Awareness of the need for change: Employers should survey employees to gauge how they are currently working and how they expect to work in the post-COVID world. Identifying patterns and trends will inform leaders about how to execute the return to offices successfully while being mindful of current employee preferences and business practices. Raising awareness also involves integrating informal feedback loops, keeping employees informed about survey results and leadership decisions that impact the way business will be conducted while accounting for the impact of external forces.

Desire

Motivate employees by communicating the new normal and long-term implications: Helping employees see themselves in leading the change towards a phigital workplace enlists them as change agents and stakeholders.
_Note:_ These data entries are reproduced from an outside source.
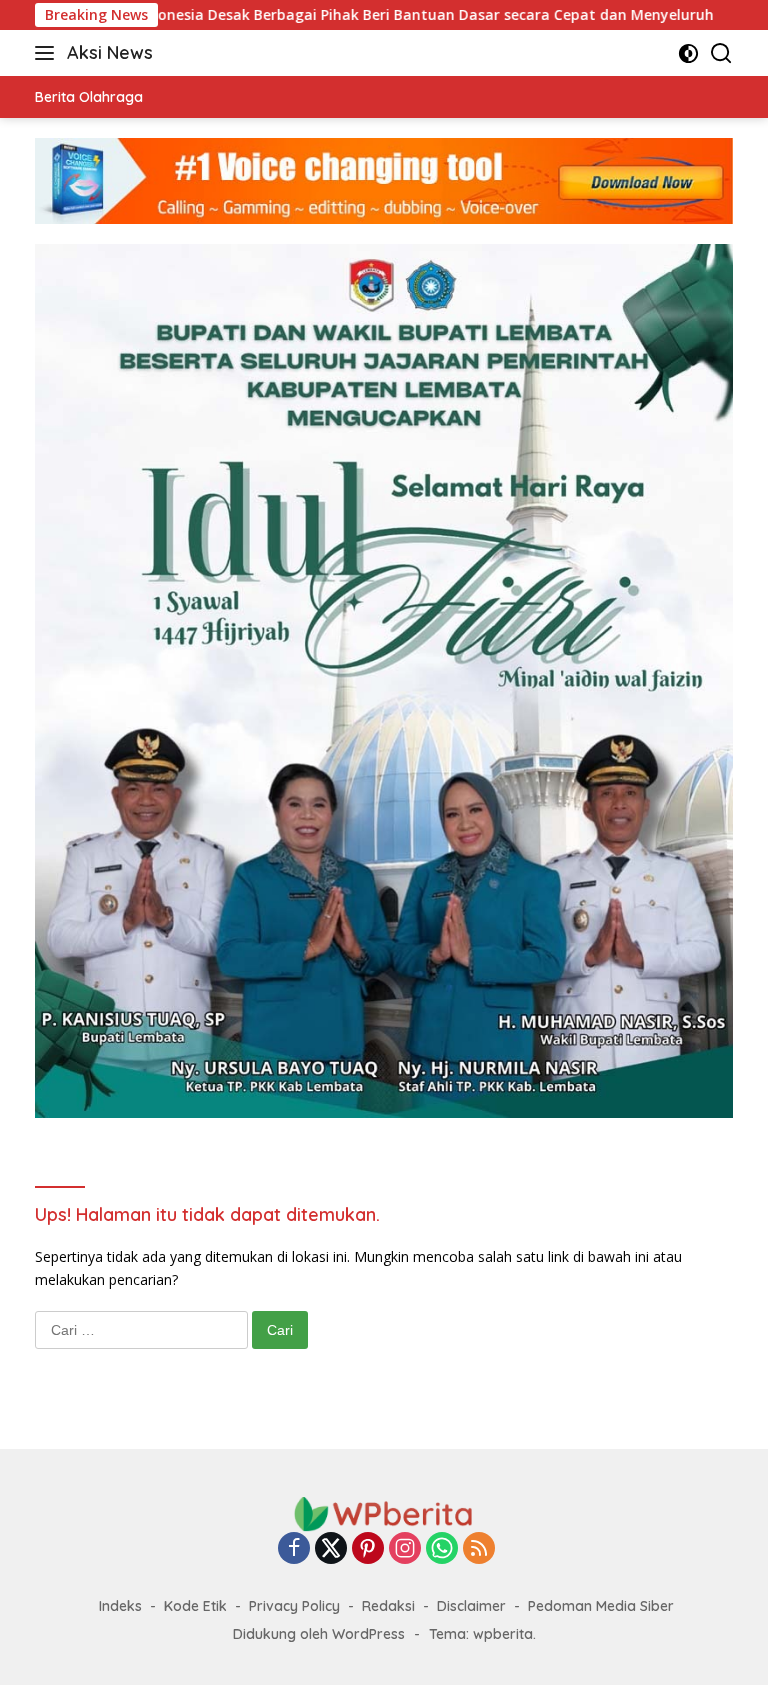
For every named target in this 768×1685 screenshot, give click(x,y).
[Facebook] (294, 1549)
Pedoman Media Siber (601, 1606)
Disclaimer (471, 1606)
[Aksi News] (384, 1512)
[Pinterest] (368, 1549)
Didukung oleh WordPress (319, 1634)
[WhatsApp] (442, 1549)
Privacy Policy (294, 1606)
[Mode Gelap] (688, 53)
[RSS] (479, 1549)
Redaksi (388, 1606)
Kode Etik (195, 1606)
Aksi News (110, 52)
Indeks (120, 1606)
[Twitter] (331, 1549)
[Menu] (48, 53)
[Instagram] (405, 1549)
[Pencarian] (721, 53)
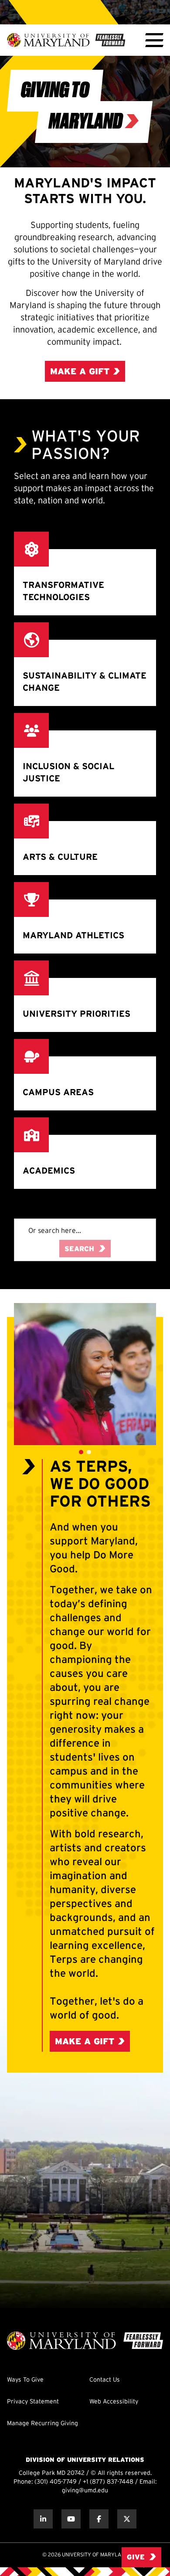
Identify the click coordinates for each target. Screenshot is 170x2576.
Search (79, 1249)
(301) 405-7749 (55, 2482)
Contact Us (104, 2380)
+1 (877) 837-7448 (108, 2482)
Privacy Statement (33, 2402)
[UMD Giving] (66, 40)
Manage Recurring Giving (42, 2424)
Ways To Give (25, 2380)
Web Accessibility (113, 2402)
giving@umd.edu (85, 2491)
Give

Showing them that what they are moving toward is greater than what they are leaving behind is key to not only elevating the desire for change but sustaining the change itself.

Knowledge

Creating cultural equity in the phigital world: Cultural equity will be established through informal collaboration and continued use of digital platforms regardless of in-office presence.  Interacting with employees via multi-modal communications, including signage on how the office is changing, helps employees feel safe and supported from wherever they are. This will continue to be important, as psychologists say employees have been through trauma, having to pivot quickly out of offices while being thrust into a hyper-awareness of health and safety risks against an invisible enemy. When employers provide the resources for employees to know how to take better care of themselves, the workplace becomes more focused on health and wellness.

Ability

Workplace changes benefit from upskilling: With the expansion of hybrid teams and increase in employees working at home, employers should invest in designing and conducting training programs for managers. The focus should be on coaching employees on how to lead, mentor, and manage distributed teams, demonstrating results-oriented thinking and outcomes. Training sessions help employees apply new skills and behaviors and recognize those new behaviors as the norm for the workplace.

Reinforce

New behaviors sustain the change: Moving to a new “business as usual” will require not only ongoing training but mechanisms for reinforcing those changes.  Reinforcing new behaviors can be done through a variety of ways, such as linking new behavior to individual and team performance evaluations, or creating virtual town hall events that celebrate changes embraced by hybrid teams, with new ways of leveraging digital platforms. Creating new cultural norms and rewarding the behavior these norms espouse is a powerful tool against backsliding into old patterns and habits.

While 2020 continues to be challenging and unsettling worldwide, change practitioners and leaders can embrace this unique moment by applying a focused approach and proven methods to moving through change in the months ahead. These approaches will help to sustain a lasting and productive shift in the workplace for years to come.